Natürlich gibt es aber auch vieles gutes an dieser fünften Staffel. Allen voran Matt Smith als elfter Doctor. Schon im Verlauf der ersten Folge dürfte er den vielen Zweiflern gezeigt haben, dass er ein wunderbarer Doctor ist – sehr schrullig und „außerirdisch“, sehr witzig und aufgedreht, aber auch mit der nötigen Tiefe und einem sehr schönen Gespür für das hohe Alter des Doctors. So gilt auch weiterhin das schöne Prinzip, dass auch mittelmäßige Doctor-Who-Folgen sehr schön anzusehen sind, weil einfach der Protagonist immer eine Freude ist und praktisch alle Szenen mit ihm automatisch gut sind.

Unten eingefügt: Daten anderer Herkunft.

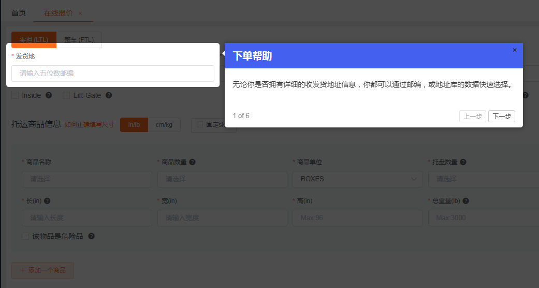Screen dimensions: 539x288
Task: Click the help icon next to Inside
Action: pyautogui.click(x=49, y=95)
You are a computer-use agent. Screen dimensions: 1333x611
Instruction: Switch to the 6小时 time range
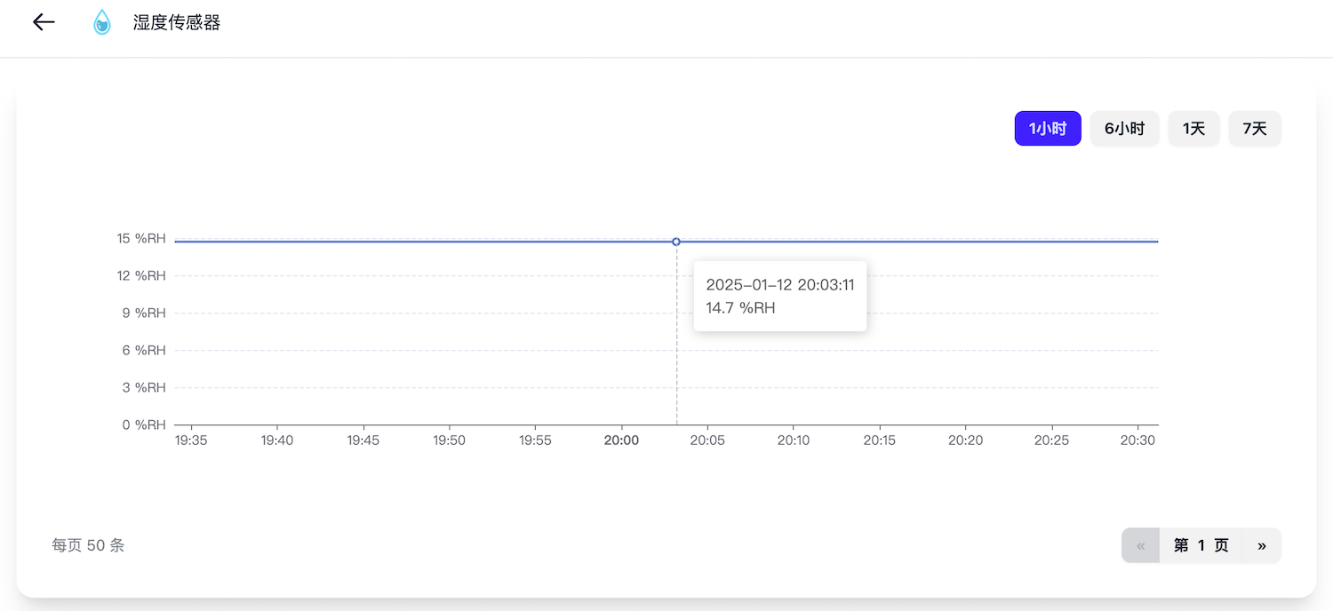tap(1124, 128)
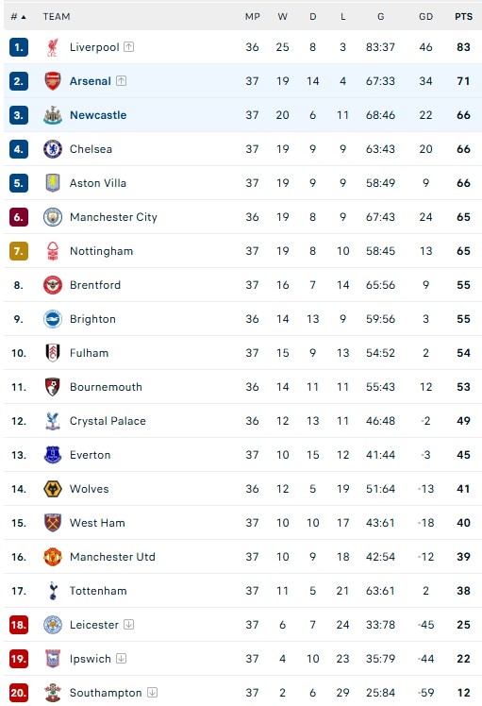Click promotion arrow icon next to Liverpool
This screenshot has height=706, width=482.
click(128, 47)
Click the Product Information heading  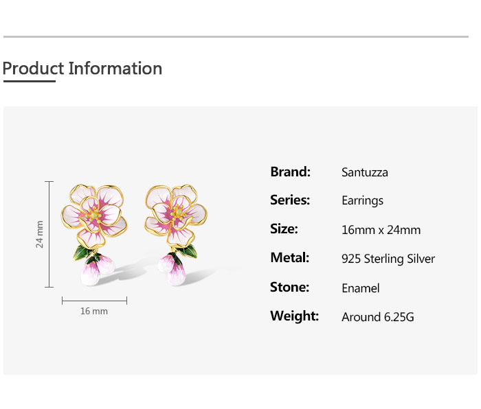tap(82, 69)
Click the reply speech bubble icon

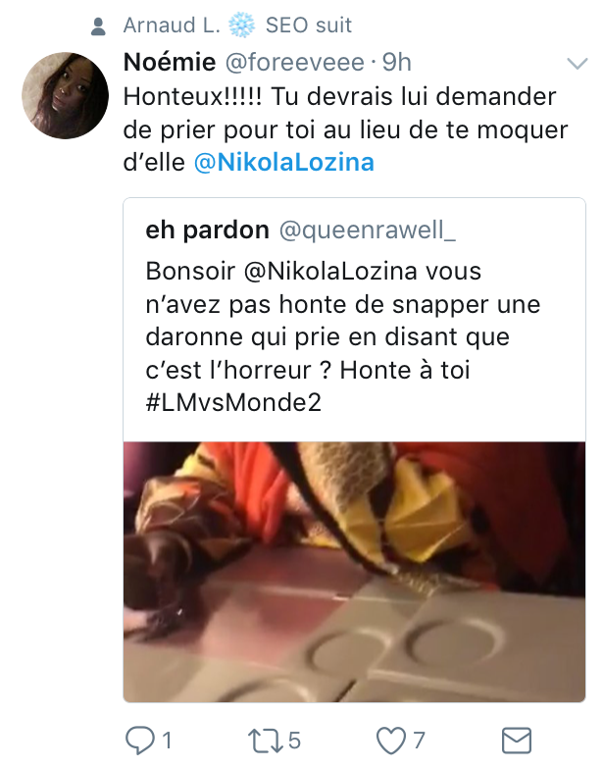(140, 740)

Auch auf der Companion-Seite ist trotz meinen Problemen mit Amy nicht alles verloren. Zum Glück gibt es da nämlich auch Amys Verlobten Rory, der in einigen Folgen mit dabei ist, und der all die Menschlichkeit abbekommen hat, die Amy fehlt. Er zeigt, wie wohl jeder von uns würde, Unsicherheit und manchmal Unbeholfenheit gegenüber Aliens, gleichzeitig hat Rory aber auch den Mut, sich gegen den Doctor zu stellen und diesem seine Fehler vorzuwerfen, und vor allem auch um Amy um jeden Preis zu schützen. Ein Charakter also, mit dem wir uns identifizieren können, und den wir genauso als ordentlichen Held bewundern können. Und es macht Amy nur noch unsympathischer, wenn sie ihn häufig herablassend behandelt.
Daneben treffen wir auch River Song wieder in ein paar Folgen, die Moffat ja schon in der vierten Staffel eingeführt hat. Ich mag River auch sehr gern und find die sie umgebenden Geheimnisse spannend, und sie hat auch mit dem elften Doctor eine sehr gute Chemie und einige sehr schöne Szenen. Und ich freu mich darauf, in der kommenden Staffel mehr von ihr zu sehen, wenn ihr Geheimnis gelüftet werden soll.
Und auch wenn ich jetzt oben viele Probleme aufgezählt habe, sind doch die allermeisten der Episoden der fünften Staffel gut und sehr unterhaltsam. Man hätte nur von Steven Moffat mehr erwartet, und diese Enttäuschung wiegt schon schwer.
Aber die Aussichten auf die sechste Staffel sind gut: Die Erwartungen an Moffat sind deutlich heruntergeschraubt, vom Doctor wird man weiterhin wunderbare Szenen bekommen und ein wenig Hoffnung auf eine besser geschriebene Amy besteht ja auch.